Operations are pre‑revenue; Q3 showed a net loss of $60,837, driven by $84,688 of general and administrative costs, partially offset by $23,851 of interest earned on Trust investments. Deferred underwriting fees were $12,250,000. Warrants outstanding included 7,187,500 Public and 3,500,000 Private Placement warrants, each exercisable at $11.50 per share. The SPAC has a 24‑month completion window to consummate a business combination. As of November 14, 2025, shares outstanding were 28,750,000 Class A and 7,187,500 Class B.
FutureCrest Acquisition Corp. (FCRS) received a Schedule 13G reporting that Anson Funds Management LP and related reporting persons beneficially own 2,450,000 Equity Units, representing 9.8% of the class as of 09/30/2025.
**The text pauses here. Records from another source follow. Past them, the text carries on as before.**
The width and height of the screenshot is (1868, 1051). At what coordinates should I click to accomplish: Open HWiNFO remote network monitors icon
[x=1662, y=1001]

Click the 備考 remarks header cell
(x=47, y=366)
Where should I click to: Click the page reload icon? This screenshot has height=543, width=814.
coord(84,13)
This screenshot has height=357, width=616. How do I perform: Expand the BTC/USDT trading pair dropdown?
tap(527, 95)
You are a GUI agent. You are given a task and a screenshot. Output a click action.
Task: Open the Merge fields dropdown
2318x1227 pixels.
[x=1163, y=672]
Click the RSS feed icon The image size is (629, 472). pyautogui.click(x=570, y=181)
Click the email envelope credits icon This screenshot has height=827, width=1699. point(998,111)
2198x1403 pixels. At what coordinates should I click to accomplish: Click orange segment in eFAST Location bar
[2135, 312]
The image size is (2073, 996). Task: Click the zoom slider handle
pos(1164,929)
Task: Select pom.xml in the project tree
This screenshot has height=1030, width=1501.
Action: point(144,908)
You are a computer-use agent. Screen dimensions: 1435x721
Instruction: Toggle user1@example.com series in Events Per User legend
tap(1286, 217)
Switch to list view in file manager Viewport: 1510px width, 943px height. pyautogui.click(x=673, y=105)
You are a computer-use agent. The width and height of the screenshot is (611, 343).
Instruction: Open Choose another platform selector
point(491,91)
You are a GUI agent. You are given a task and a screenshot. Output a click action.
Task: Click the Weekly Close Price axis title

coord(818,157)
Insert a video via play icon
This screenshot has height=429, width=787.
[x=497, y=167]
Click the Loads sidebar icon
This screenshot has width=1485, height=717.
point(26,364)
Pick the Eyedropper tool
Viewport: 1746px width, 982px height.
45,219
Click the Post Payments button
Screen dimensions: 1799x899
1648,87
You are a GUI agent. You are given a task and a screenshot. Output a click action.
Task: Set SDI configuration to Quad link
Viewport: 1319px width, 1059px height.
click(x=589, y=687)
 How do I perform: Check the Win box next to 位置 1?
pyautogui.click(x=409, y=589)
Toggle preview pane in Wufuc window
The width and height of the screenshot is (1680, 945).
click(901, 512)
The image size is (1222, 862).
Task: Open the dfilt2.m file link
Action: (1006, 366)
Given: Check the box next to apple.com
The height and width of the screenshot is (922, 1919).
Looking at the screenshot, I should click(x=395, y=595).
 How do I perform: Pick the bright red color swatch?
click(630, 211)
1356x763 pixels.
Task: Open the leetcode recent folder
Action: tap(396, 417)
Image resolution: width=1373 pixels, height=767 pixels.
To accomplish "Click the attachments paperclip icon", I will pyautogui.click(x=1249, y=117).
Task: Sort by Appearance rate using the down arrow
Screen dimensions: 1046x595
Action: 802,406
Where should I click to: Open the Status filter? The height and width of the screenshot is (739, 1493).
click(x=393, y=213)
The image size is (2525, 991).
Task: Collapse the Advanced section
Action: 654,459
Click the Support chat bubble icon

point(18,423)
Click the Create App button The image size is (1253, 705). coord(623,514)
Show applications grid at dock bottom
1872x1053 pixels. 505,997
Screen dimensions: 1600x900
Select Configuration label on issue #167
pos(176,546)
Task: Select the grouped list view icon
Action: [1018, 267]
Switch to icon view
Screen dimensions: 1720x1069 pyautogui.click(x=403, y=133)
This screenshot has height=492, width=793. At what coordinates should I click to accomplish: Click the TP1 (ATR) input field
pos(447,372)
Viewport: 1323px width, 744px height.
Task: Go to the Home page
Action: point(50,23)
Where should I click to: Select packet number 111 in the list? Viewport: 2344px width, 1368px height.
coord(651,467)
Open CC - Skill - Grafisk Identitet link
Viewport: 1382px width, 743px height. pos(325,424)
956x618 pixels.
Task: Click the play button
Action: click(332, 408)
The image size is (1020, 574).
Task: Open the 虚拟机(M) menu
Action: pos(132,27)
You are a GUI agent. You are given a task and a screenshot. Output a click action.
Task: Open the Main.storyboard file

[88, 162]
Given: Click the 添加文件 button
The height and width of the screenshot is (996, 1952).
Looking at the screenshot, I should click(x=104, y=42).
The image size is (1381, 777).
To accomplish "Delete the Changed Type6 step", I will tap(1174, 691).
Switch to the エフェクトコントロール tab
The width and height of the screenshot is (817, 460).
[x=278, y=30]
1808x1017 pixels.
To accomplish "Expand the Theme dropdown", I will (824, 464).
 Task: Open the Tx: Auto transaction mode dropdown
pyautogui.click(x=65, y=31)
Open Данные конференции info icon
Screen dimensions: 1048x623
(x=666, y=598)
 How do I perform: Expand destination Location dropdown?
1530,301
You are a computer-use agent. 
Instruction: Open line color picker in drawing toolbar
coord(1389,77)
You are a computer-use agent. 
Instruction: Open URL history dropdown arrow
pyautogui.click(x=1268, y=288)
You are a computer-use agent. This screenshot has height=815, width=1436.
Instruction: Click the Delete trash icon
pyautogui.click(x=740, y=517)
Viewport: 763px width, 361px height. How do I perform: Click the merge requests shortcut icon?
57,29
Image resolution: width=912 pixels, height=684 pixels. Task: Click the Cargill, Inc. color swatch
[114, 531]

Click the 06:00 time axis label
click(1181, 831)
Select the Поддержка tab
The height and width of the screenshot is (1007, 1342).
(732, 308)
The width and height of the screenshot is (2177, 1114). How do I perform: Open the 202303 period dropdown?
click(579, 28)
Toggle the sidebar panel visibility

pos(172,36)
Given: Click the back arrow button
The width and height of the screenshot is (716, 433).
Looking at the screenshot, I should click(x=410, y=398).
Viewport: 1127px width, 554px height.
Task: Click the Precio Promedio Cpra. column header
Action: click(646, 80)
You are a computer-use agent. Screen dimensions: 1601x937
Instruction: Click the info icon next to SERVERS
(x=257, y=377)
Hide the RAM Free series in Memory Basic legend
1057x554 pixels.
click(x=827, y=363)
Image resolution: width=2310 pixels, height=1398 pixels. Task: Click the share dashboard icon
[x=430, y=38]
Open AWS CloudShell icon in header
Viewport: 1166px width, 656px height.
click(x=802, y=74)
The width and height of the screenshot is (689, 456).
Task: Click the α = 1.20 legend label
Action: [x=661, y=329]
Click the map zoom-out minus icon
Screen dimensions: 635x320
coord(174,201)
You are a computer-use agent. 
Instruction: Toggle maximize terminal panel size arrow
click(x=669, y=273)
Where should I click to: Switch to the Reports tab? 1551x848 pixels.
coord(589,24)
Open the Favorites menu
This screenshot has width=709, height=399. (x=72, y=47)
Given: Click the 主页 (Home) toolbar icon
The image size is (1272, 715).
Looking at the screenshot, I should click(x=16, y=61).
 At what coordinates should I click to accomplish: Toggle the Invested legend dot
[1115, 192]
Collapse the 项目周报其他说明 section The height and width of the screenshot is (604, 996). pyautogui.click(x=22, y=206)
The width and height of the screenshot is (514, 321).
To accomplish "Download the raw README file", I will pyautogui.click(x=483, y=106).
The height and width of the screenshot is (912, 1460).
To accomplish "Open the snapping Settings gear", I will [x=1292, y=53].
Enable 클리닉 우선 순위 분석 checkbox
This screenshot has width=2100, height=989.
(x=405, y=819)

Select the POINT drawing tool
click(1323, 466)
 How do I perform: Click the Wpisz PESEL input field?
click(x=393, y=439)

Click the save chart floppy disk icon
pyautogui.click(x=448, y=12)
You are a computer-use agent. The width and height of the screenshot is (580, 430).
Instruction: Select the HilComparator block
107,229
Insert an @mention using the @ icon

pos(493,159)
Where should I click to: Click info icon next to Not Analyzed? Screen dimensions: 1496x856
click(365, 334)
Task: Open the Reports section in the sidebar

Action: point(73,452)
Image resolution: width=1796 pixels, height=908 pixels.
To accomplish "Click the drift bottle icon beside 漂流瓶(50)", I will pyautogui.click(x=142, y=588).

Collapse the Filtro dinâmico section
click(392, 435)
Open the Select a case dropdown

The filing lists shared voting and dispositive power over 2,450,000 units and no sole power. Reporting persons include Anson Funds Management LP, Anson Management GP LLC, Anson Advisors Inc., and individuals Tony Moore, Amin Nathoo, and Moez Kassam. The certification states the securities were acquired and are held in the ordinary course, not to change or influence control.
FutureCrest Acquisition Corp. (FCRS) closed its IPO, selling 28,750,000 units at $10.00 per unit, including 3,750,000 from the underwriters’ over-allotment, for $287,500,000 in gross proceeds. Each unit includes one Class A ordinary share and one-quarter of one redeemable warrant; each whole warrant is exercisable at $11.50 per share.
Concurrently, the company completed a private placement of 3,500,000 warrants at $2.00 each for $7,000,000 in gross proceeds, with 2,250,000 sold to the sponsor and 1,250,000 to Cantor Fitzgerald & Co. A total of $287,500,000 (including a deferred underwriting discount of $12,250,000) was placed in a U.S.-based trust account maintained by Continental Stock Transfer & Trust Company.
An audited balance sheet as of September 29, 2025 reflecting these proceeds is included as Exhibit 99.1.